(Directions) Return, from the data that follows, each line that holds the word "reply".

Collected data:

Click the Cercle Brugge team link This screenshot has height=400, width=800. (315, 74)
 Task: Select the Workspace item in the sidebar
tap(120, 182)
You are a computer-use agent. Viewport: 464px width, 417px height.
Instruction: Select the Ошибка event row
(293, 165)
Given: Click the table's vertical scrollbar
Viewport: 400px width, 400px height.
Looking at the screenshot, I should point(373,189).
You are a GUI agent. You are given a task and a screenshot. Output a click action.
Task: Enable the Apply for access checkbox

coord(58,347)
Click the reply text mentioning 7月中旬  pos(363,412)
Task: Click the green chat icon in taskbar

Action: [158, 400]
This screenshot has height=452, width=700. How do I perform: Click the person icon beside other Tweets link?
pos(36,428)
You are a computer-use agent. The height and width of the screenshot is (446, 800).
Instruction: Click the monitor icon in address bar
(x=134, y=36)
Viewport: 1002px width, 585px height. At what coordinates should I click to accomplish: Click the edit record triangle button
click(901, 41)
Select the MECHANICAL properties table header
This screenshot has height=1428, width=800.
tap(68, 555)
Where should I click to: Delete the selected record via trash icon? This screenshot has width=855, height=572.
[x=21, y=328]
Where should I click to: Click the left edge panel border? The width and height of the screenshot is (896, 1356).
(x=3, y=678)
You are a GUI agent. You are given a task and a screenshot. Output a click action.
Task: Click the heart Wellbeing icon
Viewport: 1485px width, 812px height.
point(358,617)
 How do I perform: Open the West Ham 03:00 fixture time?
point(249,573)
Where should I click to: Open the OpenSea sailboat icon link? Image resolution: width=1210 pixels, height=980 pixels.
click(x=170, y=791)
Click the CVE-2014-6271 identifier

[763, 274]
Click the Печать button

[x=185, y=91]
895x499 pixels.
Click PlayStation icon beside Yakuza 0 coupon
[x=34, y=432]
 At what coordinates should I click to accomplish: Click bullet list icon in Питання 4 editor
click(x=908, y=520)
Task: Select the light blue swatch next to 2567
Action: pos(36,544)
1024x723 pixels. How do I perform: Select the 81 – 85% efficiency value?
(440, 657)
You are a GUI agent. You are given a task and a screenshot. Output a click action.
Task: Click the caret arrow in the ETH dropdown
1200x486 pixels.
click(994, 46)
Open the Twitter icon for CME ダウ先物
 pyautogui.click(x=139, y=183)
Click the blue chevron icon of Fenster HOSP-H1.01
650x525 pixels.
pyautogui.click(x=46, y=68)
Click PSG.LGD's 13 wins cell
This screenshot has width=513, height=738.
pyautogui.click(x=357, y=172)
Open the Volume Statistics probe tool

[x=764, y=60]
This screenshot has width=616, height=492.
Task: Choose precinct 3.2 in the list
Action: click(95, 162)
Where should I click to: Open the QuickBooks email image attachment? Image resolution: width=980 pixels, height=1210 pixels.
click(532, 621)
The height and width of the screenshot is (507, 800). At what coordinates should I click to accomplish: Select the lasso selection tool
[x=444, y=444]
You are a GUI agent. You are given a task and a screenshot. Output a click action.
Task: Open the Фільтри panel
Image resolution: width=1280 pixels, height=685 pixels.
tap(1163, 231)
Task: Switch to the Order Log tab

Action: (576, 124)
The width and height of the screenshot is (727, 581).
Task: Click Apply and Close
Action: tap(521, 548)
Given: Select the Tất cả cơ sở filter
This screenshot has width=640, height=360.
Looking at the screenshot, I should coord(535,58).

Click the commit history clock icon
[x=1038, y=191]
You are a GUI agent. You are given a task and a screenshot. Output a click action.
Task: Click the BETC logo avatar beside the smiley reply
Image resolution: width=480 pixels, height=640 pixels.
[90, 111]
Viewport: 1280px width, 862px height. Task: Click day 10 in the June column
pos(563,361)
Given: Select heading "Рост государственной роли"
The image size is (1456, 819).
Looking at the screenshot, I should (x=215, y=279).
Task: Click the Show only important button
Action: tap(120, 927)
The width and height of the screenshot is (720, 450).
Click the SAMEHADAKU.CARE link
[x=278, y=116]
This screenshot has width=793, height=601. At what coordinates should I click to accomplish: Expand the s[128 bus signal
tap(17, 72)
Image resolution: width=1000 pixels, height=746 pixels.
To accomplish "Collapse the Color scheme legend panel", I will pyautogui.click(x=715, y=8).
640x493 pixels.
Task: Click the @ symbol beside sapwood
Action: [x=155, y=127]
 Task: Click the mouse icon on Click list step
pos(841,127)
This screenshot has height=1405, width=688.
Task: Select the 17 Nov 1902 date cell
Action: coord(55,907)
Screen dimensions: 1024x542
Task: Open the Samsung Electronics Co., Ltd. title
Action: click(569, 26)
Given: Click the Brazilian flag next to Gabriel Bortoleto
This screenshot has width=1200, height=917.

(Your response)
Click the reply text mentioning 7月中旬  pos(363,412)
Task: Click the BETC logo avatar beside the smiley reply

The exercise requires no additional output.